CILANDAK, POSKOTA.CO.ID - Gubernur Jakarta, Pramono Anung, memastikan bahwa Raperda tentang Kawasan Tanpa Rokok (KTR) yang saat ini tengah dibahas oleh Pansus DPRD DKI, tidak akan berdampak negatif terhadap pelaku UMKM, termasuk warung makan sederhana seperti warteg.
Hal ini disampaikan Pramono merespons kekhawatiran sejumlah pelaku usaha warteg di Jakarta yang sebelumnya menilai aturan KTR berpotensi menurunkan omzet.
“Pasti perda itu tidak akan membuat UMKM menurun. Saya ketika menyampaikan ke DPRD, salah satu konsen saya itu,” ujar Pramono Anung di Cilandak, Jakarta Selatan, Senin, 15 September 2025.

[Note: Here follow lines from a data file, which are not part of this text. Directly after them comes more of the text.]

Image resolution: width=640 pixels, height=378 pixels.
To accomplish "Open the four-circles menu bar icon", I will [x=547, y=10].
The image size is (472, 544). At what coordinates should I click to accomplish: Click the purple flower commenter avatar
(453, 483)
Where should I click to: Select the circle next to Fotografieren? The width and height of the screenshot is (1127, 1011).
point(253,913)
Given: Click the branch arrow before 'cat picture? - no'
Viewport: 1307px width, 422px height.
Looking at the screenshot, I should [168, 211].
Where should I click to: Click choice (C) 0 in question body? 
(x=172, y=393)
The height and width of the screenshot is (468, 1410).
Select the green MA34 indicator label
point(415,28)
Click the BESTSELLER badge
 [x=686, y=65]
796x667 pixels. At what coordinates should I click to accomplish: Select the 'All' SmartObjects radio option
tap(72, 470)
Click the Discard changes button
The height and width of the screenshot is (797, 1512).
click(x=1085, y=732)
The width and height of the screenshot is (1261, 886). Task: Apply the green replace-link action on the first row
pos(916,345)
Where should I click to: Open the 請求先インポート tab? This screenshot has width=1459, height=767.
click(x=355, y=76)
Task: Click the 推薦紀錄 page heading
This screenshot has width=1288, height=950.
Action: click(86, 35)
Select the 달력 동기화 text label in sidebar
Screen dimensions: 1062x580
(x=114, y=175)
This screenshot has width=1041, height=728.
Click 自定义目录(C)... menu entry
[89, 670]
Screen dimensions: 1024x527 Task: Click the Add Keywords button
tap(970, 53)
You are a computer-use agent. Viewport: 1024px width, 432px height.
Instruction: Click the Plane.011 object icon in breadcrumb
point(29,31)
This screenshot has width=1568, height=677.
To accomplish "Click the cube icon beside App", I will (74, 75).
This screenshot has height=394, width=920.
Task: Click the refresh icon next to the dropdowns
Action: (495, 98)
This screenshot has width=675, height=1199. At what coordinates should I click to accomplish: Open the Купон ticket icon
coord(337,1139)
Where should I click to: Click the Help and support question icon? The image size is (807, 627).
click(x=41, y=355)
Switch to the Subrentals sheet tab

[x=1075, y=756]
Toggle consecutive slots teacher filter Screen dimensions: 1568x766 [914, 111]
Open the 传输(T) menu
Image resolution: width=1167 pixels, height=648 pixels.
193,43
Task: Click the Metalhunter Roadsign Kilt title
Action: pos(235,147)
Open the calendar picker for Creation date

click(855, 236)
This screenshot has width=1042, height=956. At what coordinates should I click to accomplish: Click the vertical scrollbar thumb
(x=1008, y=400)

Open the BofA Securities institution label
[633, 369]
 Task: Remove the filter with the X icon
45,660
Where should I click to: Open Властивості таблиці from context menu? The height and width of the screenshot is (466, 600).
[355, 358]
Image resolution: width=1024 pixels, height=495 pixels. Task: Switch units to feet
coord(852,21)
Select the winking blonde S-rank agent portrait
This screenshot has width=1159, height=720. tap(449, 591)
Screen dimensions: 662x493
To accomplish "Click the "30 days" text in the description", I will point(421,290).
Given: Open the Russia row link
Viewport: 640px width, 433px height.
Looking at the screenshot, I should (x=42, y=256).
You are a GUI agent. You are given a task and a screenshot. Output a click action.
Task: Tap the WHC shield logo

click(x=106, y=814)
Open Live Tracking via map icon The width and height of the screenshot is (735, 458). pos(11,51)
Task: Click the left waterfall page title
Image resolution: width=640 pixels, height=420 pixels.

Pramono menjelaskan, pembatasan aktivitas merokok melalui Perda KTR hanya berlaku di tempat-tempat dengan ruangan tertutup.
Baca Juga: Pansus DPRD Jakarta Pastikan Kawasan Tanpa Rokok Tak Masuk Warteg
Dengan demikian, UMKM seperti warteg yang umumnya beroperasi di ruang terbuka atau semi terbuka tidak akan terdampak langsung.
“Jadi pembatasan yang dilakukan tanpa rokok itu hanya di tempat-tempat yang tertutup, yang dimana UMKM enggak pernah jualan di situ,” ungkap dia.
Jangan Merugikan UMKM
Sementara itu, pengamat kebijakan publik, Trubus Rahadiansyah, menilai, Pemprov DKI Jakarta dan DPRD harus lebih memperhatikan suara para pelaku usaha kecil dalam pembahasan Raperda KTR.
Menurut Trubus, penerapan aturan secara ketat dikhawatirkan justru akan membebani dan merugikan pelaku UMKM seperti pemilik warteg, yang selama ini bergantung pada pelanggan kalangan menengah ke bawah, termasuk pekerja informal dan buruh.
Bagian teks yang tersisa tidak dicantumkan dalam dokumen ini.